AbstractThe literature provides insights for catalyst design and discovery. Effective analysis of reported data using machine learning (ML) methods offers the ability to gain valuable information. However, utilizing the literature in this way has obstacles such as lack of compositional overlaps, bias from prior published data, and low sample counts for many elements. The present study describes an ML approach that considers elemental features as input representations instead of inputting catalyst compositions directly. This ML method has the potential for catalyst discovery, including catalytic reactions with limited catalyst composition overlap in the available data. Oxidative coupling of methane (OCM), water gas shift (WGS), and CO oxidation reactions were chosen to confirm the effectiveness of the proposed method by analysis using several state‐of‐the‐art ML methods.
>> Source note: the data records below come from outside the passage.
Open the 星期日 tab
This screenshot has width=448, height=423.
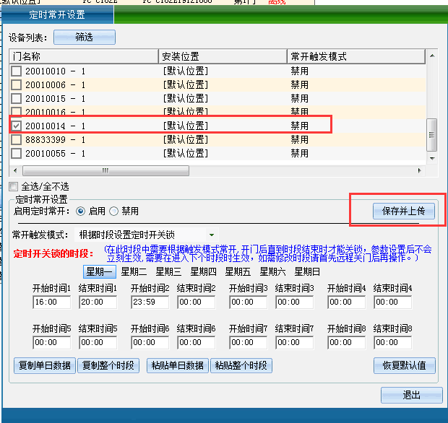pyautogui.click(x=307, y=271)
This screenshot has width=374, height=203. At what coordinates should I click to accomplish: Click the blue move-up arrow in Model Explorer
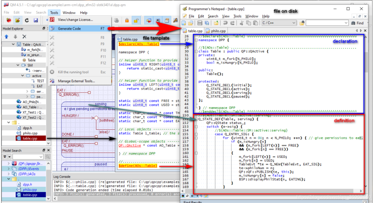(6, 36)
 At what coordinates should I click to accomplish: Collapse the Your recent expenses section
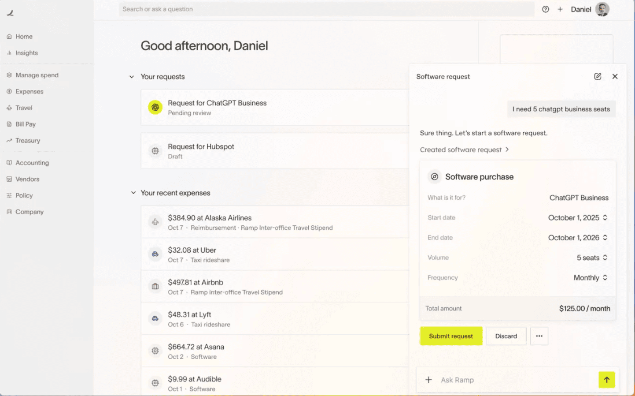point(133,193)
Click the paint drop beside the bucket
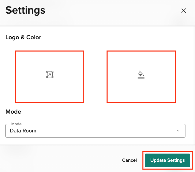 pos(143,75)
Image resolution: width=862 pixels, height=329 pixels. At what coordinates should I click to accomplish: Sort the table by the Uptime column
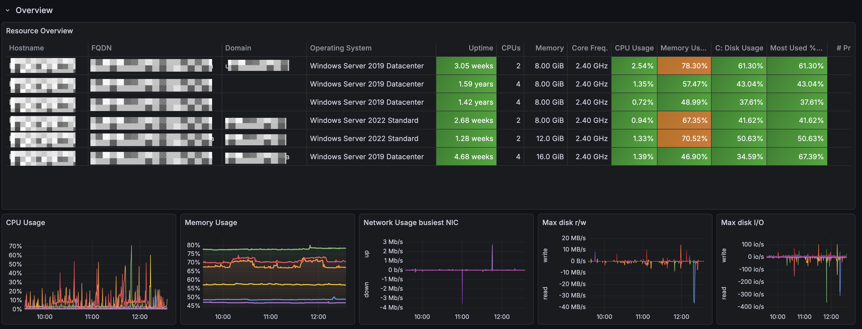(x=481, y=48)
Among the ML methods tested, gradient boosting regression with XGBoost (XGB) provided the best results, and prediction accuracy was improved by the proposed approach for all three reaction types. In addition, a quantitative value of “feature importance score” was calculated to evaluate the most influential input variables on catalyst performance. Finally, catalyst optimization was explored using ML as a “surrogate” model, and the top 20 promising candidate catalysts were identified for the OCM reaction based on the optimization. The advantages of ML in catalysis analysis as well as the difficulties and limitations originating from the complexity of heterogeneous catalysis were explored.